I love it when writers write about writing. I want to hear where they write, and when; is it first thing in the morning with a cup of coffee, or deep into the night with a glass of wine? Once i even bought a calendar that featured the desks of famous writers. I would scrutinize the still life each month like it was a new moon. After all, if Eudora Welty could create amid chaos, I should certainly find my muse on a white oak built-in…
And it was this morbid curiosity that led me to join the twitter-sphere. Yes, I know i said i’d never do it. Feeling like the queen of 500 words or less, what could I possibly say in 140 characters or less, including spaces? Exactly. I had an aversion that seemed nonsensical. Wasn’t I the friend who taught my friends to text so they could communicate with their newly departed college-bound children? Didn’t I have to teach my teaching peers how to incorporate technology into their lesson plans?

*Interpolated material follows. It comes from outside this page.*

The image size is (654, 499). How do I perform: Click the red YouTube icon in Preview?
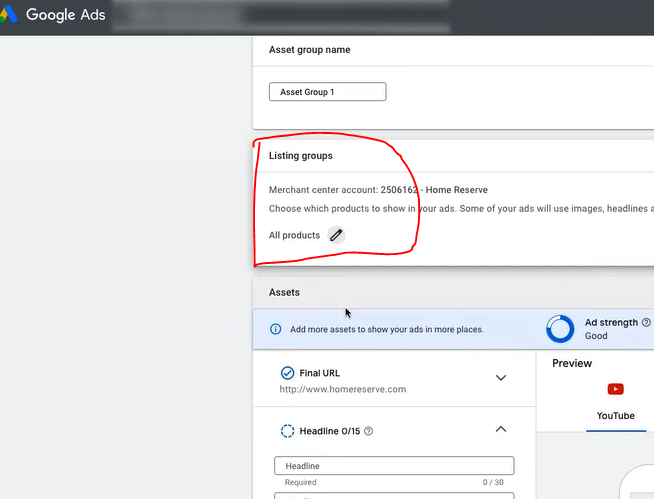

Still tweeting was a non sequitur to me. I admit I wondered at the value, and not wanting anymore emails popping up in my inbox. Who would I follow, or worse yet, who would want to follow me? I heard about the American kid who was arrested in Tahir Square, and because he tweeted in real time about being stuffed into a van his family was able to free him. A tweet can transform itself into a gps-driven life raft! But that wasn’t the reason I gave in and joined.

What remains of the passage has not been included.